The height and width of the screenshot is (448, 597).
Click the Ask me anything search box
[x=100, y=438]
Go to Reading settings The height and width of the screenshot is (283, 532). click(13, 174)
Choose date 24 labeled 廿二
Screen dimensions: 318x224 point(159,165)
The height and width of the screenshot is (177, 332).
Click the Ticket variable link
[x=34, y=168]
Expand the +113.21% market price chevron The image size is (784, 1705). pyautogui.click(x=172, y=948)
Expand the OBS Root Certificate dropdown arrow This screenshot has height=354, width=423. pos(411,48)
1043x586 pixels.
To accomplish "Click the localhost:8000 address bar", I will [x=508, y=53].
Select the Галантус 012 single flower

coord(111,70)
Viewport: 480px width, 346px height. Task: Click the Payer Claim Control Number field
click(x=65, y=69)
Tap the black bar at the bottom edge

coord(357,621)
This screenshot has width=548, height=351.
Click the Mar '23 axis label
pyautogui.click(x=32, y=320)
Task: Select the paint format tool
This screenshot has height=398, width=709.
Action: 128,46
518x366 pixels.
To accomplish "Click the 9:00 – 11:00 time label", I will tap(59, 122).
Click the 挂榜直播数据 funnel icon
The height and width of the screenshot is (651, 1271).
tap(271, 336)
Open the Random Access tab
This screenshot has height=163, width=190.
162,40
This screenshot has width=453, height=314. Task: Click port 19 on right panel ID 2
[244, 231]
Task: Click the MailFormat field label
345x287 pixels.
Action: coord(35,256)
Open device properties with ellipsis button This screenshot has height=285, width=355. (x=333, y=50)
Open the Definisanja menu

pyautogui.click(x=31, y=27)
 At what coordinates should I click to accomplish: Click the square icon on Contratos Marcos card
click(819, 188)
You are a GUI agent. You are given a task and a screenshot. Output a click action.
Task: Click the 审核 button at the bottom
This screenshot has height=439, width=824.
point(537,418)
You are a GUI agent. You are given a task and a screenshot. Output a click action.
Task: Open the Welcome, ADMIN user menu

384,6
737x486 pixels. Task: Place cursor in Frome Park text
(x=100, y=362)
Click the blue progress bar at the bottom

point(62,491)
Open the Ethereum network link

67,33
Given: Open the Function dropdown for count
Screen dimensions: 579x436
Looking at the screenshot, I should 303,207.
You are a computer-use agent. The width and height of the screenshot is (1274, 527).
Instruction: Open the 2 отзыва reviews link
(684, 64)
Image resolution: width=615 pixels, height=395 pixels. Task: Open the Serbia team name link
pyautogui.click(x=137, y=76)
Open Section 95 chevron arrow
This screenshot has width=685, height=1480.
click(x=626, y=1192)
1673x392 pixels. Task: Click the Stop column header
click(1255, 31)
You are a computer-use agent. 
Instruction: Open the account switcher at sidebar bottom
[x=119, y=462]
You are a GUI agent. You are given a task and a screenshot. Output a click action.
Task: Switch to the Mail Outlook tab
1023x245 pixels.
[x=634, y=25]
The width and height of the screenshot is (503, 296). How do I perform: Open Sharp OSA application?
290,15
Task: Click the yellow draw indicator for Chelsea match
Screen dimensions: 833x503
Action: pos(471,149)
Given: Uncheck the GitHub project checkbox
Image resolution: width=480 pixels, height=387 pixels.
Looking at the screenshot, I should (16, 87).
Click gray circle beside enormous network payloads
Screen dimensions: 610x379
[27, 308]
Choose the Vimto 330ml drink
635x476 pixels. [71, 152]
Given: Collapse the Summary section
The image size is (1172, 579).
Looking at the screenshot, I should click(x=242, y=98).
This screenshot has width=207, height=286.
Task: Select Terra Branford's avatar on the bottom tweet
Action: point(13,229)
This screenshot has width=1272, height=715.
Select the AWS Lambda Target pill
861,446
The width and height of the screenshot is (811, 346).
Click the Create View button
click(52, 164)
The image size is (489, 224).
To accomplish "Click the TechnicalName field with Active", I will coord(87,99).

> [Direction] Convert the items above into a numbered list with one entry per line, leaving out the blank lines.

> [Response to the task]
1. The height and width of the screenshot is (448, 597).
2. Click the Ask me anything search box
3. [x=100, y=438]
4. Go to Reading settings The height and width of the screenshot is (283, 532). click(13, 174)
5. Choose date 24 labeled 廿二
6. Screen dimensions: 318x224 point(159,165)
7. The height and width of the screenshot is (177, 332).
8. Click the Ticket variable link
9. [x=34, y=168]
10. Expand the +113.21% market price chevron The image size is (784, 1705). pyautogui.click(x=172, y=948)
11. Expand the OBS Root Certificate dropdown arrow This screenshot has height=354, width=423. pos(411,48)
12. 1043x586 pixels.
13. To accomplish "Click the localhost:8000 address bar", I will [x=508, y=53].
14. Select the Галантус 012 single flower
15. coord(111,70)
16. Viewport: 480px width, 346px height. Task: Click the Payer Claim Control Number field
17. click(x=65, y=69)
18. Tap the black bar at the bottom edge
19. coord(357,621)
20. This screenshot has width=548, height=351.
21. Click the Mar '23 axis label
22. pyautogui.click(x=32, y=320)
23. Task: Select the paint format tool
24. This screenshot has height=398, width=709.
25. Action: 128,46
26. 518x366 pixels.
27. To accomplish "Click the 9:00 – 11:00 time label", I will tap(59, 122).
28. Click the 挂榜直播数据 funnel icon
29. The height and width of the screenshot is (651, 1271).
30. tap(271, 336)
31. Open the Random Access tab
32. This screenshot has height=163, width=190.
33. 162,40
34. This screenshot has width=453, height=314. Task: Click port 19 on right panel ID 2
35. [244, 231]
36. Task: Click the MailFormat field label
37. 345x287 pixels.
38. Action: coord(35,256)
39. Open device properties with ellipsis button This screenshot has height=285, width=355. (x=333, y=50)
40. Open the Definisanja menu
41. pyautogui.click(x=31, y=27)
42.  At what coordinates should I click to accomplish: Click the square icon on Contratos Marcos card
43. click(819, 188)
44. You are a GUI agent. You are given a task and a screenshot. Output a click action.
45. Task: Click the 审核 button at the bottom
46. This screenshot has height=439, width=824.
47. point(537,418)
48. You are a GUI agent. You are given a task and a screenshot. Output a click action.
49. Task: Open the Welcome, ADMIN user menu
50. 384,6
51. 737x486 pixels. Task: Place cursor in Frome Park text
52. (x=100, y=362)
53. Click the blue progress bar at the bottom
54. point(62,491)
55. Open the Ethereum network link
56. 67,33
57. Given: Open the Function dropdown for count
58. Screen dimensions: 579x436
59. Looking at the screenshot, I should 303,207.
60. You are a computer-use agent. The width and height of the screenshot is (1274, 527).
61. Instruction: Open the 2 отзыва reviews link
62. (684, 64)
63. Image resolution: width=615 pixels, height=395 pixels. Task: Open the Serbia team name link
64. pyautogui.click(x=137, y=76)
65. Open Section 95 chevron arrow
66. This screenshot has width=685, height=1480.
67. click(x=626, y=1192)
68. 1673x392 pixels. Task: Click the Stop column header
69. click(1255, 31)
70. You are a computer-use agent. 
71. Instruction: Open the account switcher at sidebar bottom
72. [x=119, y=462]
73. You are a GUI agent. You are given a task and a screenshot. Output a click action.
74. Task: Switch to the Mail Outlook tab
75. 1023x245 pixels.
76. [x=634, y=25]
77. The width and height of the screenshot is (503, 296). How do I perform: Open Sharp OSA application?
78. 290,15
79. Task: Click the yellow draw indicator for Chelsea match
80. Screen dimensions: 833x503
81. Action: pos(471,149)
82. Given: Uncheck the GitHub project checkbox
83. Image resolution: width=480 pixels, height=387 pixels.
84. Looking at the screenshot, I should (16, 87).
85. Click gray circle beside enormous network payloads
86. Screen dimensions: 610x379
87. [27, 308]
88. Choose the Vimto 330ml drink
89. 635x476 pixels. [71, 152]
90. Given: Collapse the Summary section
91. The image size is (1172, 579).
92. Looking at the screenshot, I should click(x=242, y=98).
93. This screenshot has width=207, height=286.
94. Task: Select Terra Branford's avatar on the bottom tweet
95. Action: point(13,229)
96. This screenshot has width=1272, height=715.
97. Select the AWS Lambda Target pill
98. 861,446
99. The width and height of the screenshot is (811, 346).
100. Click the Create View button
101. click(52, 164)
102. The image size is (489, 224).
103. To accomplish "Click the TechnicalName field with Active", I will coord(87,99).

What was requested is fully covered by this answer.